Norborne Berkeley, 4th Baron Botetourt (c. 1717 – 15 October 1770), was a British courtier, member of parliament, and royal governor of the colony of Virginia from 1768 until his death in 1770.

Life
Norborne Berkeley was born about 1717, the only son of John Symes Berkeley of Stoke Gifford, Gloucestershire by his second wife Elizabeth, the daughter and coheiress of Walter Norborne of Calne, Wiltshire and the widow of Edward Devereux, 8th Viscount Hereford. The Berkeleys of Stoke Gifford were descended from Maurice de Berkeley (d. 1347), who had acquired the manor of Stoke Gifford in 1337, the second son of Maurice de Berkeley, 2nd Baron Berkeley (1271–1326). In 1726, Berkeley was admitted to Westminster School.

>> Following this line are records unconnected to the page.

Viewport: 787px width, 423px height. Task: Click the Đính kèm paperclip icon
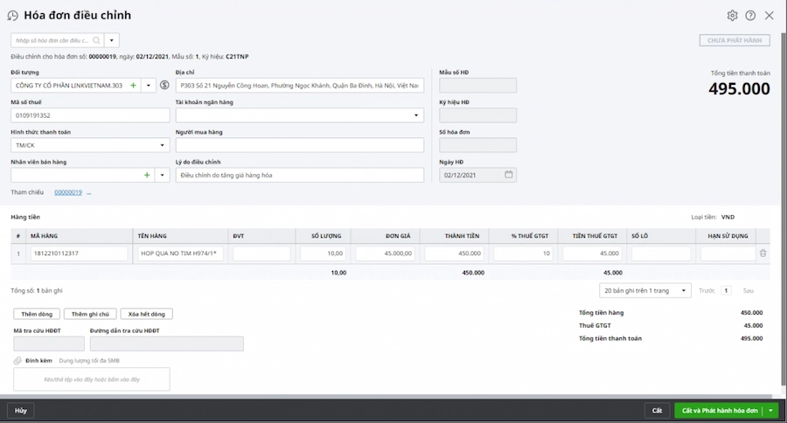pyautogui.click(x=17, y=360)
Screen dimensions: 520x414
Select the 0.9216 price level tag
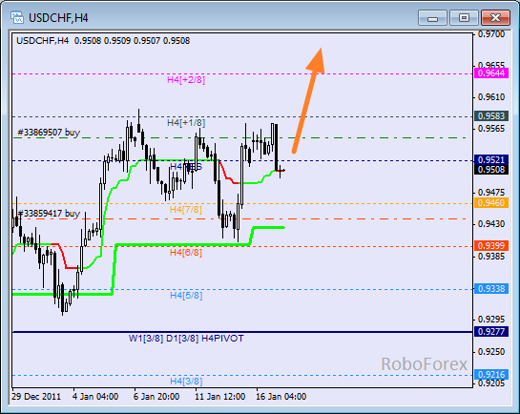click(491, 375)
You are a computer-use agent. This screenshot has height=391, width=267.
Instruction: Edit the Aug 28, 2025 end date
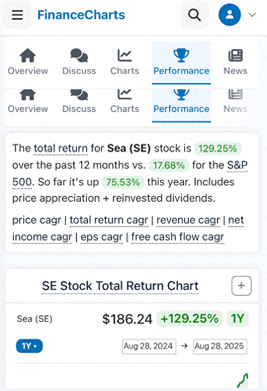pyautogui.click(x=220, y=346)
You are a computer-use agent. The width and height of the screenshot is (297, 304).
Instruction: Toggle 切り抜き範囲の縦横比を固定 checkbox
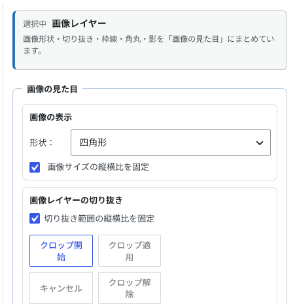click(35, 218)
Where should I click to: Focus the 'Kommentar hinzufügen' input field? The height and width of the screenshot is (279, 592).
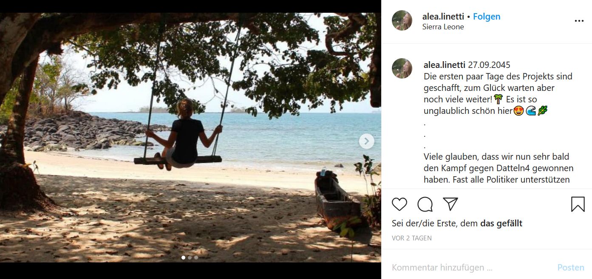(x=467, y=268)
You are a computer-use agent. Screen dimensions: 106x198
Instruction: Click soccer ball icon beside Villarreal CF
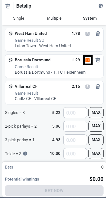point(11,86)
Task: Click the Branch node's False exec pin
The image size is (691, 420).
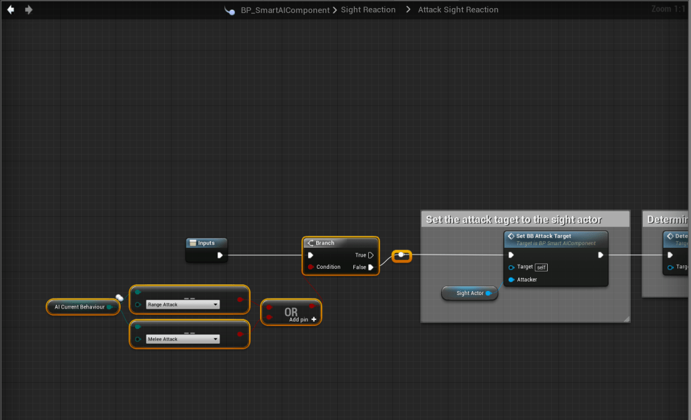Action: (x=371, y=267)
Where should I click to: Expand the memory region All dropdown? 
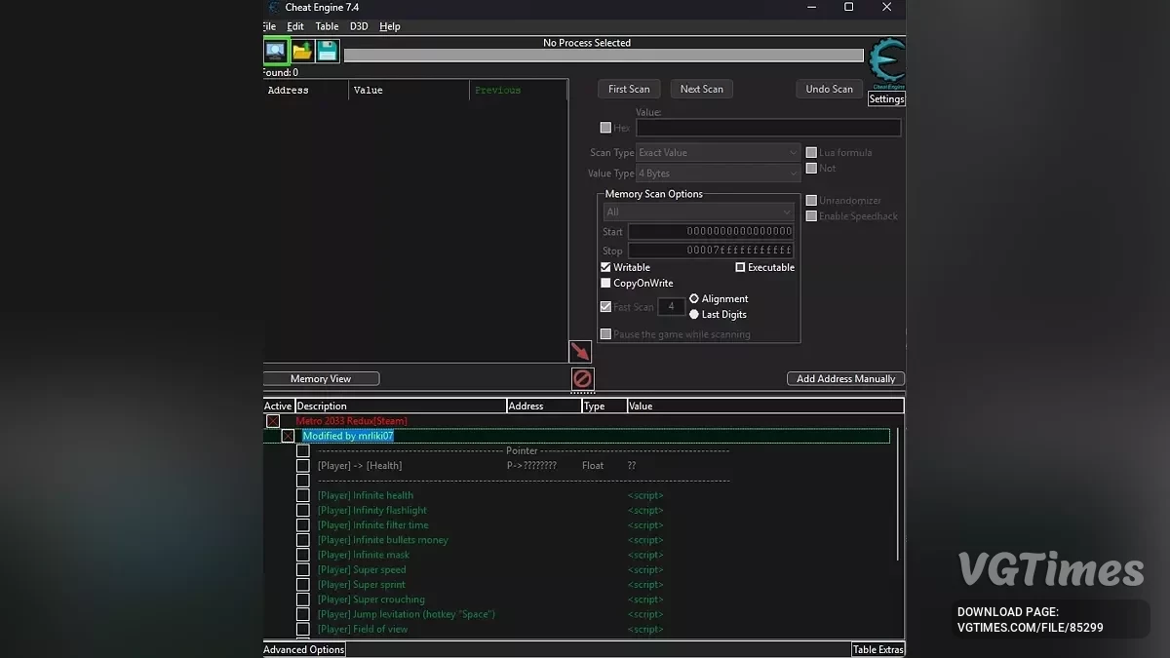click(698, 213)
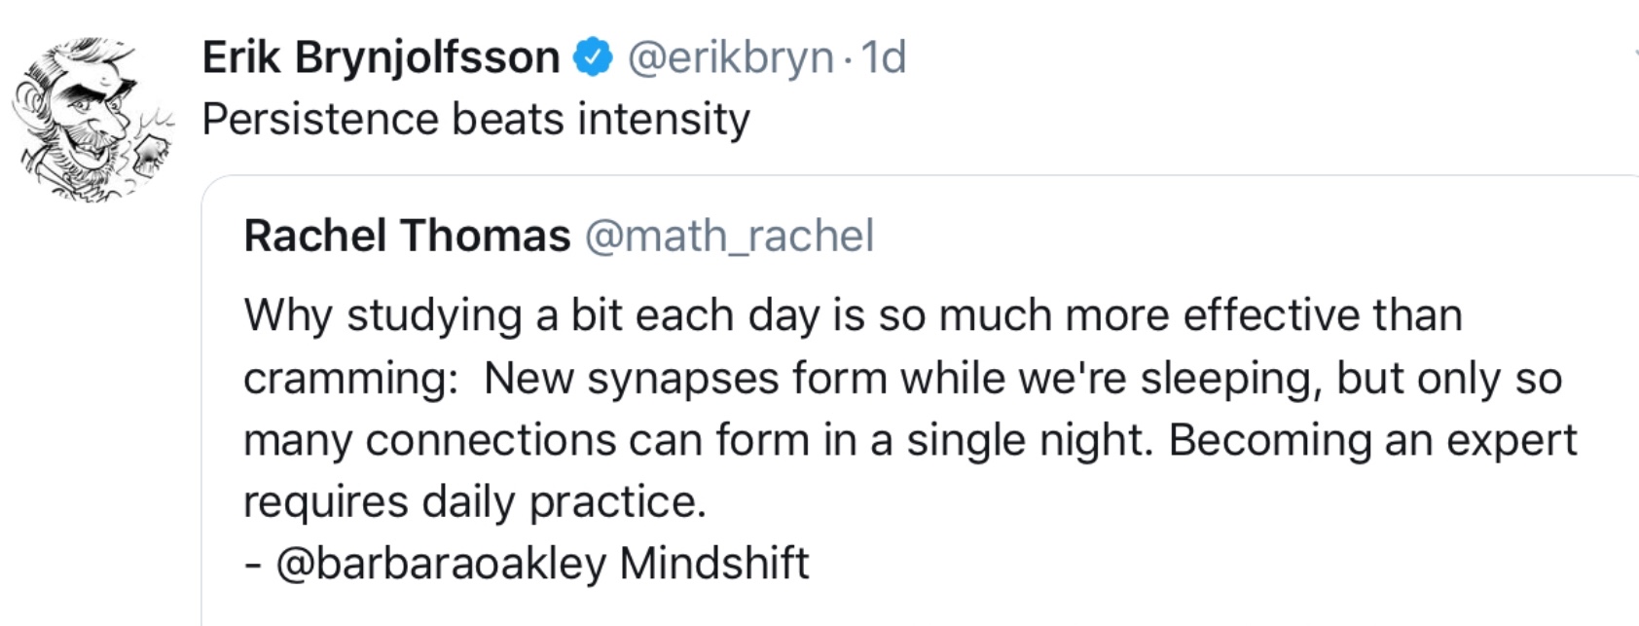The image size is (1639, 626).
Task: Open the tweet via the 1d timestamp
Action: [x=884, y=57]
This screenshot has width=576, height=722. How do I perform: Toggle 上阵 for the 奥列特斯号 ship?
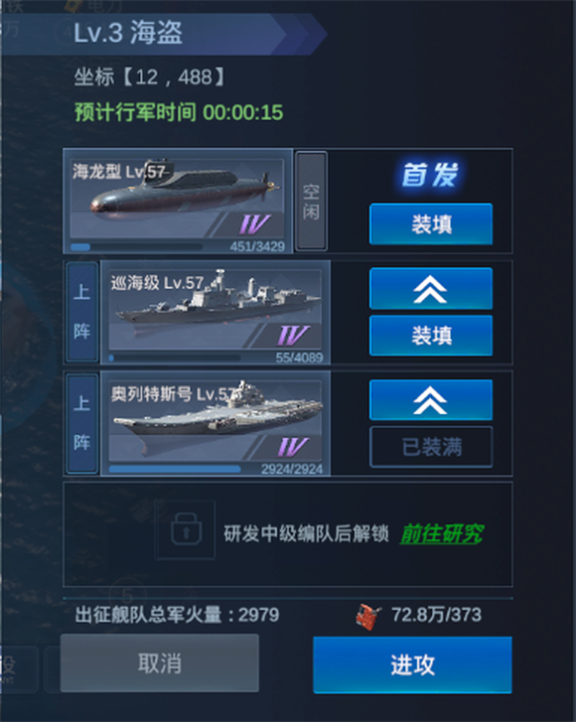pos(82,423)

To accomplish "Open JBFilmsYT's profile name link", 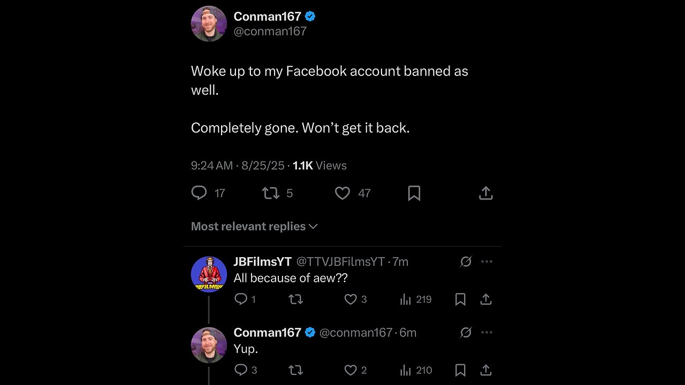I will (x=262, y=261).
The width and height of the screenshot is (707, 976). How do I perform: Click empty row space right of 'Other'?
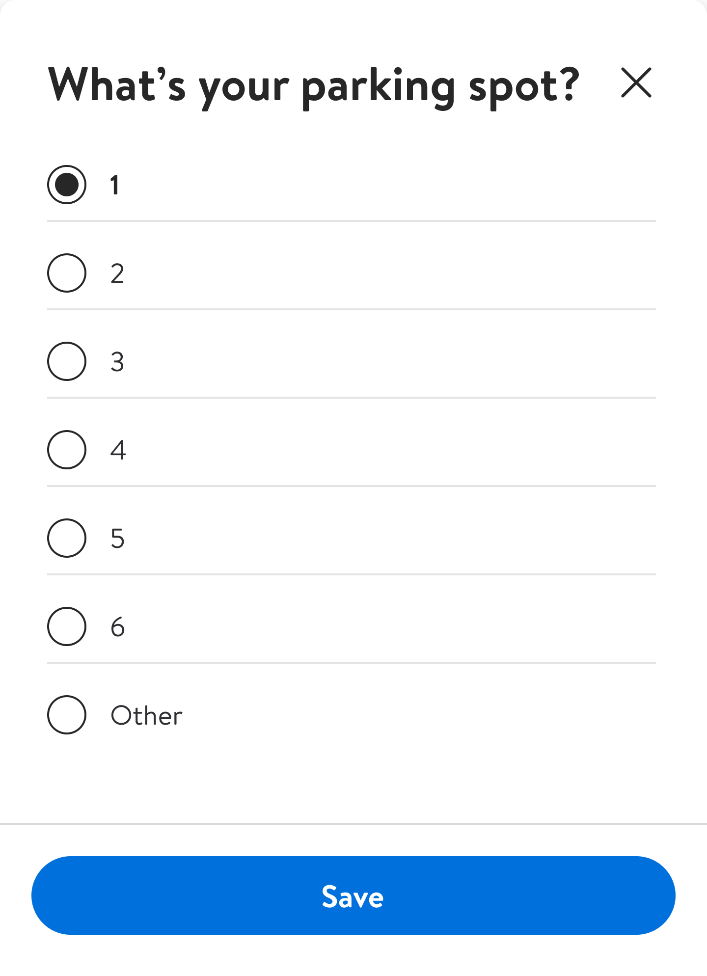click(x=417, y=715)
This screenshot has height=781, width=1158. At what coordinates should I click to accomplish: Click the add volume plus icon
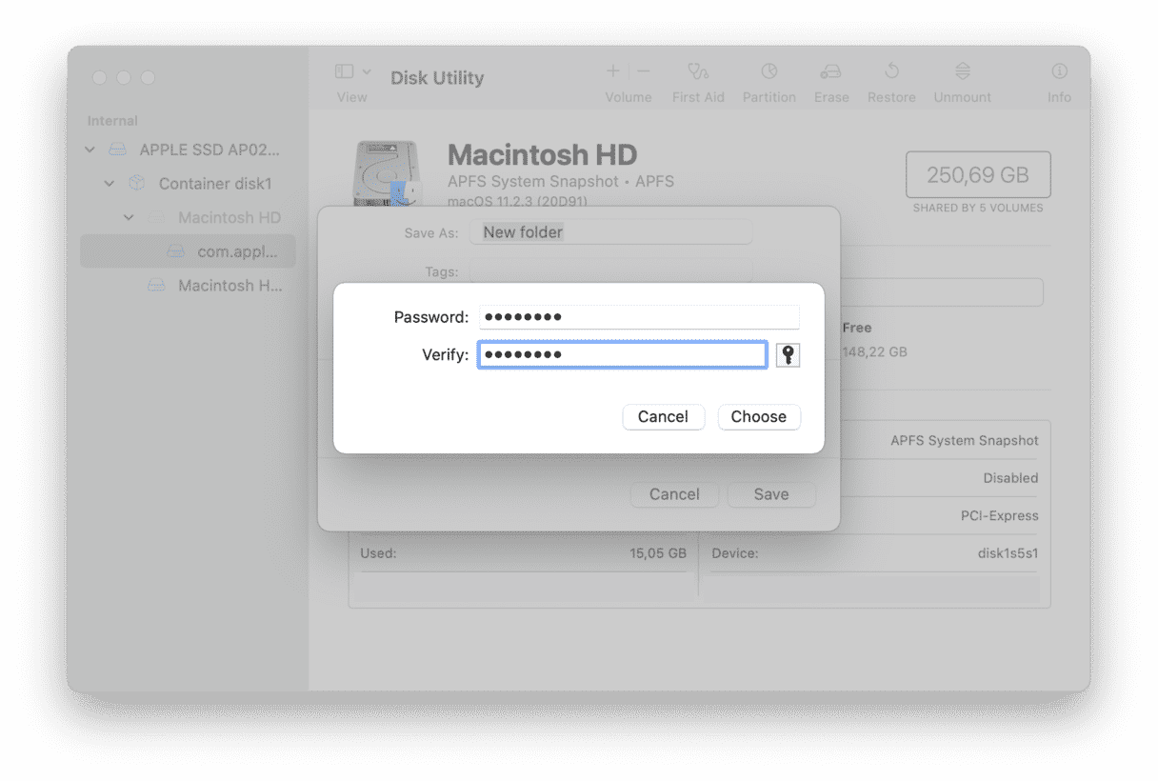613,71
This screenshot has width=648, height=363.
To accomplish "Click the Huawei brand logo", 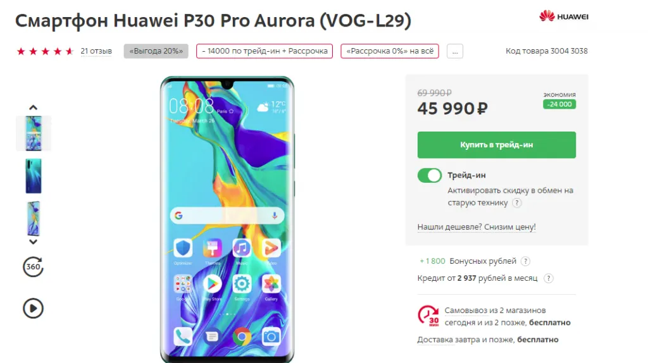I will (x=564, y=16).
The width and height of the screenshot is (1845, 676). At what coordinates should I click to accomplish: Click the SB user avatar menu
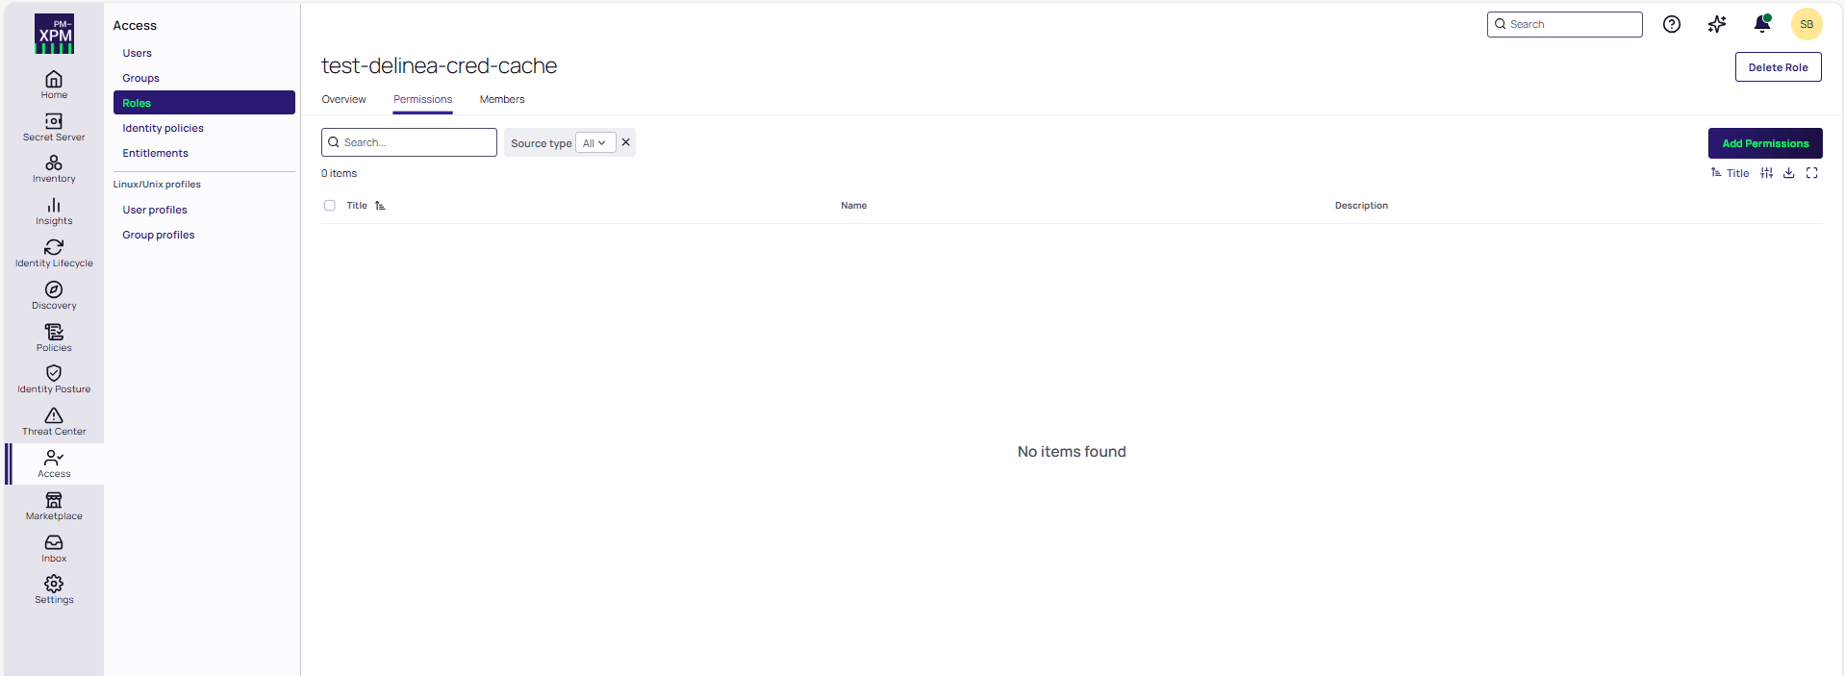pyautogui.click(x=1806, y=24)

He succeeded his father to Stoke Park  in Stoke Gifford in 1736 and remodelled both the house (now known as the Dower House) and the gardens in the 1740s and 1750s with the help of the designer Thomas Wright of Durham.

He was appointed Colonel of the newly raised South Gloucestershire Militia and commanded it from 1758 to 1766.

His political career began in 1741 when he was elected to the House of Commons as a knight of the shire for Gloucestershire, a seat he held until 1763. Considered a staunch Tory, Berkeley's fortunes were boosted considerably on the accession of George III in 1760, when he was appointed a Groom of the Bedchamber and in 1762 (until 1766) Lord Lieutenant of Gloucestershire. In 1764, almost 400 years after the title went into abeyance through lack of direct heirs, he successfully claimed the title of Baron Botetourt as the lineal descendant of Maurice de Berkeley (d. 1361) and his wife Catherine de Botetourt. He thus took a seat in the House of Lords as the 4th Baron de Botetourt, and in 1767 was appointed a Lord of the Bedchamber to George III and in 1768 Governor of Virginia.

He died in Williamsburg on 15 October 1770, after an illness lasting several weeks. Botetourt never married and left no legitimate heirs. Stoke Park passed to his sister Elizabeth, who continued his improvements.

Statues
A statue of Botetourt was placed in the Capitol in Williamsburg in 1773. The Capital of Colonial Virginia was located in Williamsburg from 1699 until 1780, but at the urging of Governor Thomas Jefferson was moved to Richmond for security reasons during the American Revolution. In 1801 the statue of Botetourt was acquired by the College of William and Mary and moved to the campus from the former Capitol building. Barring a brief period during the Civil War when it was moved to the Public Asylum for safety, it stood in the College Yard until 1958 when it was removed for protection from the elements, and then in 1966 was installed in the new Earl Gregg Swem Library, in the new Botetourt Gallery. In 1993, as the College celebrated its tercentenary, a new bronze statue of Botetourt by William and Mary alumnus Gordon Kray was installed in the College Yard in front of the Wren Building, in the place occupied for generations by the original.

Legacy
Botetourt County, Virginia, was named in Botetourt's honour. Historians also believe that Berkeley County, West Virginia, and the town of Berkeley Springs, both now in West Virginia, were also named in his honour, or possibly that of another popular colonial governor, Sir William Berkeley.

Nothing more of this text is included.